Nel profondo dei boschi nel sud della Francia esiste un paese delle meraviglie dove non ci sono Bianconigli o Regine di Cuori, ma incantevoli sculture naturali capaci di trasportare in un mondo misterioso parallelo e qui la Natura si modifica e si valorizza in forme splendide che attirano lo sguardo e il pensiero verso l'immaginario. In questo caso Alice si chiama Spencer Byles ed è uno scultore che ha deciso di vivere un anno nei boschi come atto di devozione alla propria arte. Completamente integrate nell'ambiente, le opere d'arte di Byles nei boschi di La Colle sur Loup, dove è cresciuto da bambino, Villeneuve Loubet e Mougins, sono sculture organiche che sembra aver plasmato la Natura stessa.

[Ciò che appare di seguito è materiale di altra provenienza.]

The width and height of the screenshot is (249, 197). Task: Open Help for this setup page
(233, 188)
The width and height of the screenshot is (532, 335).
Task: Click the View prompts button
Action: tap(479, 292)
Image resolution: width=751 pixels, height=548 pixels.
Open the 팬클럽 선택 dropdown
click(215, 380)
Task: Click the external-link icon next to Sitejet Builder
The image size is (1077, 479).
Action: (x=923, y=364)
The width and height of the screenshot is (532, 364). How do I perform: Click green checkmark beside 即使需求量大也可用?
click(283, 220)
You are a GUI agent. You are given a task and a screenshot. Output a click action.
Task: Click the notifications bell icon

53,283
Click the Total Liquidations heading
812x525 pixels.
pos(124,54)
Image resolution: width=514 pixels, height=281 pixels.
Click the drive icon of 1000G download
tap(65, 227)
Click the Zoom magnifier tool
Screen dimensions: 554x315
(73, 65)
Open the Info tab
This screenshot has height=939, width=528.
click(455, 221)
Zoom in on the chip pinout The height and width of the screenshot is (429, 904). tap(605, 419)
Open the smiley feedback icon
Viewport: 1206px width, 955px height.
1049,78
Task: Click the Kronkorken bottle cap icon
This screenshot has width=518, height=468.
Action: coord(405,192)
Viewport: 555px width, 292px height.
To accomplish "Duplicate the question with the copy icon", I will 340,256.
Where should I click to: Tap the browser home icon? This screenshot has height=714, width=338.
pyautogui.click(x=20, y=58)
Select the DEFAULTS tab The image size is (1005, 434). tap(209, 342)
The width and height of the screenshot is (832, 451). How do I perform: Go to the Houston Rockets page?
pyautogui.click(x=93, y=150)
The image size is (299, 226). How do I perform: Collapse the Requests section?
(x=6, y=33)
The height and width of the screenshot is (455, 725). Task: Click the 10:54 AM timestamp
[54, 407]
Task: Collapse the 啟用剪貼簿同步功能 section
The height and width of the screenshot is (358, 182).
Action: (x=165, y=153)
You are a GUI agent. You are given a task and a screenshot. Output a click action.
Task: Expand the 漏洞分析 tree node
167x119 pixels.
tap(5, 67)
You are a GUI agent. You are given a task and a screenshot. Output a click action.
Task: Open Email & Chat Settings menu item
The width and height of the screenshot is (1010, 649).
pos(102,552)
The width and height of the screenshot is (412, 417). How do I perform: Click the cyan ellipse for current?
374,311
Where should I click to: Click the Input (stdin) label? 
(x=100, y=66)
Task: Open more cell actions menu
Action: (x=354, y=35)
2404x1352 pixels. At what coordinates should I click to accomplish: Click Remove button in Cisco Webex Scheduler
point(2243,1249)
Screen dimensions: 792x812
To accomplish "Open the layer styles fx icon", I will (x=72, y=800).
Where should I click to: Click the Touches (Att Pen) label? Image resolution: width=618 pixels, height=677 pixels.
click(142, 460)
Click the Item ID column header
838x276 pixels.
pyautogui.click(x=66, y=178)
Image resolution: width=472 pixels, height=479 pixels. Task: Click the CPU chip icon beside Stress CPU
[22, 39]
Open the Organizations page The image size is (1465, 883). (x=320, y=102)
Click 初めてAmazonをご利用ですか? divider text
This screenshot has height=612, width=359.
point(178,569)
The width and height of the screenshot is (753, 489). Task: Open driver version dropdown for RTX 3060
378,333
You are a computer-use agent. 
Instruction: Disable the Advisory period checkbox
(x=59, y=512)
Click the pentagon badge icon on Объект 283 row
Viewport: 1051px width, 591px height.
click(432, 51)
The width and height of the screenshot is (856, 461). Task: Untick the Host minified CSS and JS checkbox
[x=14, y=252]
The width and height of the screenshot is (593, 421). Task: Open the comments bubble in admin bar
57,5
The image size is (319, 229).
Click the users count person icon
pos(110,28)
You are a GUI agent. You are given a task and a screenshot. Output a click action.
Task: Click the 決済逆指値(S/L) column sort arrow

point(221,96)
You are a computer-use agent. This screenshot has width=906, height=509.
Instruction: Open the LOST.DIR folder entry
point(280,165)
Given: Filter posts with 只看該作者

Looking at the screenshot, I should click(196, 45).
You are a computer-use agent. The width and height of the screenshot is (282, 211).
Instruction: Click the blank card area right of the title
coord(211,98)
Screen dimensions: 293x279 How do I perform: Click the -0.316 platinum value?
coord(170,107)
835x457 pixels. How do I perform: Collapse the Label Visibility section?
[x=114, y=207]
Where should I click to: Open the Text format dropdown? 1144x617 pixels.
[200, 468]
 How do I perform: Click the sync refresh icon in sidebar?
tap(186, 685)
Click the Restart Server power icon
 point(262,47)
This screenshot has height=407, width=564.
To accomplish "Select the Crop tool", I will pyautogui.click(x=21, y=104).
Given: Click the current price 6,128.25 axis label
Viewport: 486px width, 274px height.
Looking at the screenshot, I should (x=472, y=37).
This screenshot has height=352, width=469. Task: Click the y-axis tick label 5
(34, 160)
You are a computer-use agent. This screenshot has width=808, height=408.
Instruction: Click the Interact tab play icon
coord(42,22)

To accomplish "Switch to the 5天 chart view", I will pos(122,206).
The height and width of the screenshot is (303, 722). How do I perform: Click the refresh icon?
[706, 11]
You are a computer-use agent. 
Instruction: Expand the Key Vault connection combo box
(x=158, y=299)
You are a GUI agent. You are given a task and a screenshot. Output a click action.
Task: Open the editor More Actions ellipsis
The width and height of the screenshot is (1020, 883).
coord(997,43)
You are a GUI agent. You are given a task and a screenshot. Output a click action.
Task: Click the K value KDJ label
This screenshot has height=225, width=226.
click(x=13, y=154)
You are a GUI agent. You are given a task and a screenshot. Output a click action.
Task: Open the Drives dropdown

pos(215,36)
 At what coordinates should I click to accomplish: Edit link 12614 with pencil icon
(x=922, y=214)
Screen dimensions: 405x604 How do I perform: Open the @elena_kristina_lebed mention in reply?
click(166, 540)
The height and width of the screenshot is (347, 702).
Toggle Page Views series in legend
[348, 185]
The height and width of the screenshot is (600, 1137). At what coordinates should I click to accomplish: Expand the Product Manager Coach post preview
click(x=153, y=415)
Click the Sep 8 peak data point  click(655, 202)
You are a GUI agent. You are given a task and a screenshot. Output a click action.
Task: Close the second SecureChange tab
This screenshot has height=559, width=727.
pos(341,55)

"Un anno in una foresta francese" è il nome del progetto che ha occupato Spencer Byles negli ultimi dodici mesi. Utilizzando materiali di fortuna, rami ed altri elementi naturali, lo scultore francese è riuscito a realizzare incredibili sculture di grandi dimensioni dal carattere effimero, tipico dell'arte di Byles. Poetiche e filosofiche, le sculture di Byles possono ingannare l'occhio umano che erroneamente potrebbe considerarle un prodigio della natura ed è proprio su questa illusione che ha giocato lo scultore capace di dominare gli elementi naturali con la sua arte. É la natura stessa ad ispirare l'artista, ad affascinarlo tanto da provocare una misteriosa emulazione, e nel contempo a contrastare involontariamente il suo lavoro. "Il carattere temporaneo delle mie sculture è un aspetto importante delle mie esperienze e per la loro comprensione. Sento che le mie sculture sono veramente complete quando la natura comincia a prendere piede di nuovo e gradualmente tesse la via del ritorno nei materiali. A questo punto diventano lentamente parte della natura di nuovo e meno parte di me".